Starting with an analysis of the legal configuration of parental leave, which grants workers an individual right to take up to eight weeks, continuous or discontinuous, to care for children or foster children up to the age of eight, it analyses the employer's practice of requiring that such leave, when discontinuous, be taken only in periods of one full week and, likewise, its refusal to recognise the time spent on leave as entitlement to holiday entitlement.

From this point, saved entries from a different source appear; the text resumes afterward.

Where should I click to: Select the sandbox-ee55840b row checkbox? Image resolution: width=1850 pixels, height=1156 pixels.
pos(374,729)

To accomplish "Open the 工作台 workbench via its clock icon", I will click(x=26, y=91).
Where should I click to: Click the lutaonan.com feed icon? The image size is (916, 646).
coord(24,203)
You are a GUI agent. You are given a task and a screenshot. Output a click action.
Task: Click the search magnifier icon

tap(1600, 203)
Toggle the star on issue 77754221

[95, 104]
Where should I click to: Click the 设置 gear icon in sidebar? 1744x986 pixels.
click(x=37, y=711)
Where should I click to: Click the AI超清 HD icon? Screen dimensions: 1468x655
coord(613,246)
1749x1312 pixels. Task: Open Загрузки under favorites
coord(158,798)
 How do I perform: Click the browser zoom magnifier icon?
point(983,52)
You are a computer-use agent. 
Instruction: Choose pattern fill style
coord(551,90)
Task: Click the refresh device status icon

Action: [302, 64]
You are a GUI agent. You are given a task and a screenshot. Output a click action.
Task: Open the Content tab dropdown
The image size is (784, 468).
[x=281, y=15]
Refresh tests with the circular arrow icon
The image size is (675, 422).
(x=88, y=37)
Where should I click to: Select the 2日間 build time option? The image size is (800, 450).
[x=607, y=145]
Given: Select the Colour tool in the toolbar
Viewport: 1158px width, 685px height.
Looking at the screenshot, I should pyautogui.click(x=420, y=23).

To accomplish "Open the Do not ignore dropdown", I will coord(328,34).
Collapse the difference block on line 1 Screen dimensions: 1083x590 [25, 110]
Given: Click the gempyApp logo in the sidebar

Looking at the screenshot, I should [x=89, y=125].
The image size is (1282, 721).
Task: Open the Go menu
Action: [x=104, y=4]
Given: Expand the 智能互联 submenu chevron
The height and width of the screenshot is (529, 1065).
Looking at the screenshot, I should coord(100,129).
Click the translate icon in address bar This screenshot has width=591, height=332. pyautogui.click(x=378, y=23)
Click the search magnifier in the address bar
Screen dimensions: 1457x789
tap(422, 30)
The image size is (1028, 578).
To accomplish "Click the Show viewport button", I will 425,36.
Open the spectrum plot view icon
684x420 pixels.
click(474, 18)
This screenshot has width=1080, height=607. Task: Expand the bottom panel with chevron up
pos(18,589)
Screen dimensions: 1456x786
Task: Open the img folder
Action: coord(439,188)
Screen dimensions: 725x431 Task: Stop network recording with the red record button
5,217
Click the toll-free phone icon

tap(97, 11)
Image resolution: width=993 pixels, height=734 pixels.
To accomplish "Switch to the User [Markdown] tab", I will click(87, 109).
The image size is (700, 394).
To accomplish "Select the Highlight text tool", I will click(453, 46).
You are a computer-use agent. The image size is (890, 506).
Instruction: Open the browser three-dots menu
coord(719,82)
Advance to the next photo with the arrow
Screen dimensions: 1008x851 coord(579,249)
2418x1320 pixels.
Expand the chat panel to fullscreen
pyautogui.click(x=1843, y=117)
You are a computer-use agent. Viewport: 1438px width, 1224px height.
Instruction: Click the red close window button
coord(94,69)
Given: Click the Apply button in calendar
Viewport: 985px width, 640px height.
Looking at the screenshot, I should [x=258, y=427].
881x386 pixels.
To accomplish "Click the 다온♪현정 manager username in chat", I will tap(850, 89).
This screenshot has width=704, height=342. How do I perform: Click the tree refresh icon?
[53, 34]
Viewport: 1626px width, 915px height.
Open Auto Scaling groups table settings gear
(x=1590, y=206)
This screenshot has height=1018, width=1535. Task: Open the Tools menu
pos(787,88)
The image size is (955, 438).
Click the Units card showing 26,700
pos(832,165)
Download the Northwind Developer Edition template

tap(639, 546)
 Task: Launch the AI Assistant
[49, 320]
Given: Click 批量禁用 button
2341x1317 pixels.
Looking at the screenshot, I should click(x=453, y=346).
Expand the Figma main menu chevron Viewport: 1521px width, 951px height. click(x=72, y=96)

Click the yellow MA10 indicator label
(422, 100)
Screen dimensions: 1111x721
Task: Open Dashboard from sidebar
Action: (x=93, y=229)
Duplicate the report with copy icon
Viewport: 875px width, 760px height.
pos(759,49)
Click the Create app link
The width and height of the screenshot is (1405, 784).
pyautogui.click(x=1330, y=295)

In relation to the first disputed point, the Supreme Court confirms the criterion of the Catalan Supreme Court, holding that the wording of Article 48 bis ET, by expressly referring to "eight weeks, whether continuous or discontinuous", means that the leave, when not continuous, must be taken in full weeks and not in shorter periods. The Chamber emphasises that the legislature deliberately opted for this unit of time, which is consistent with the structure of other leave linked to work-life balance, such as childbirth and childcare leave, which are also organised in weekly periods. In this way, the High Court expressly rules out the possibility that leave may be taken in single days or periods of less than seven days.
In relation to the second controversial point, the judgment focuses on the effect of parental leave on holiday entitlement. In contrast to the previous ruling of the SCJ, the Supreme Court overturns this point and declares that the time spent on parental leave must be considered effective working time for the sole purpose of accrual of holiday entitlement.
The Court starts from the interpretation harmonised with Directive (EU) 2019/1158, article 10 of which obliges Member States to guarantee the maintenance of rights acquired or in the process of being acquired during parental leave, including those linked to the right to paid annual leave. The Supreme Court reasons that this Community requirement imposes an extensive reading of the guarantee, even when the Workers' Statute does not expressly mention it in relation to parental leave under Article 48a.
Likewise, based on the purpose of the leave, which is to promote co-responsibility and facilitate reconciliation without entailing a loss of employment rights, the Supreme Court concludes that excluding the period of parental leave from the calculation of holidays would be contrary to the spirit and purpose of the EU regulation.
Therefore, through this ruling, companies are obliged to adapt their internal policies and criteria for managing leave and holidays. Firstly, they must allow parental leave to be taken in full weeks when it is requested discontinuously, avoiding any lesser fractionation. Secondly, they must fully count the time of parental leave as a period of leave, without the possibility of a proportional reduction.